This lecture explores why software development is so difficult.
A major problem we face is complexity. Most useful software is very complex, for two main reasons. The first reason is that, in a complex system, it is almost always the right decision to put the complexity into the software because special-purpose hardware can be very expensive and hardware built from a lot of general-purpose components is likely to be both expensive and unreliable. The second reason why software is usually complex is the constant temptation to add "nice to have" features, because it is so easy to add them to the specification and the consequences of the added complexity only show up later.
Complexity makes every software development task harder. The statement of requirements will be more likely to contain errors, omissions, conflicts and contradictions, and it will be far harder to review and to analyse. Complex requirements lead to complex designs and to complex programs so, when requirement change which they usually do, it is far harder to see the overall impact on the project and to accommodate the changes without making errors or having to make extensive changes to work that has already been completed.
Software projects are usually important; why else would a company be willing to spend the money? So the developers need to accept responsibility for getting the software right and for providing enough evidence that it is safe to put it into service. That is why Dijkstra said:
"It is not only the programmer's responsibility to produce a correct program but also to demonstrate its correctness in a convincing manner"[i]
For obvious reasons, companies need to have confidence in a new software system before they put it into service if the system is critical to the business. They will need to be sure that the software can deliver the required functions reliably, and they should also expect assurance about their important non-functional requirements, such as safety, security, usability, maintainability, and legality[ii]. The requirements specification for software should therefore be clear about these properties and the software developers must organise their work so that they can provide adequate evidence that the essential requirements have been met.

Dataset excerpts:
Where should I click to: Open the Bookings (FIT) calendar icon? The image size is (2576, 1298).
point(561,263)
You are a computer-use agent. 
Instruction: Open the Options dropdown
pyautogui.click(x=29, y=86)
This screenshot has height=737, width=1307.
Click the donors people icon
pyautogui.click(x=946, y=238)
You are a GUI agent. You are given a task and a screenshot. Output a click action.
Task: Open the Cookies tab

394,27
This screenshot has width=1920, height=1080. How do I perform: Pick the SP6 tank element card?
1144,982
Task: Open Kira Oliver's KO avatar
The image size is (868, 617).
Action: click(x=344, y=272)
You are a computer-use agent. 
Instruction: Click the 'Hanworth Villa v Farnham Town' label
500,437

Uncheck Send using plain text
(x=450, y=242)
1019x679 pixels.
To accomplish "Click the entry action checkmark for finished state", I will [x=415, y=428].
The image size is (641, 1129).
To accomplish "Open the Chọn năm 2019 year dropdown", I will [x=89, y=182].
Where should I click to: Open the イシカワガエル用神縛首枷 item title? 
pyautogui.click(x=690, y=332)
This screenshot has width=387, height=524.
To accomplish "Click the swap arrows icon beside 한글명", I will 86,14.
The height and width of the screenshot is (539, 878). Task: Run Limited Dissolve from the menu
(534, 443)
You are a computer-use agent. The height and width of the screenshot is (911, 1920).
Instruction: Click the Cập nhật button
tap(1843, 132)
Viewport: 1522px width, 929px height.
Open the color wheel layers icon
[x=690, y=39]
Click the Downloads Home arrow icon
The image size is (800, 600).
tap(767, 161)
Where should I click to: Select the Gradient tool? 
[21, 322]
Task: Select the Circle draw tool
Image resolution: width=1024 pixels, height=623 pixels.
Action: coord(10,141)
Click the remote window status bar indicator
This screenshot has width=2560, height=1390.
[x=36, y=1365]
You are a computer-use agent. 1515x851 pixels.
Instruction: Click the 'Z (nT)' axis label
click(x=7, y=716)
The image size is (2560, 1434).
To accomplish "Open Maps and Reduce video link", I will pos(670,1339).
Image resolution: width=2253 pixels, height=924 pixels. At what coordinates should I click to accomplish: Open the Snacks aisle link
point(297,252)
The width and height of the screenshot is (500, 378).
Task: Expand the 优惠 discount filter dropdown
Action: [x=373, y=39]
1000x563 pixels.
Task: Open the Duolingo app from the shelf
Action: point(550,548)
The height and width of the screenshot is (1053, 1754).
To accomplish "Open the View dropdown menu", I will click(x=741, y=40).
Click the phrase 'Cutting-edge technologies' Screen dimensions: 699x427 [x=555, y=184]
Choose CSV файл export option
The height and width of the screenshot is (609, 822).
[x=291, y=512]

Prompt: In the text on software development, which non-functional requirements are given as examples?

Solution for this problem: Safety, security, usability, maintainability, and legality.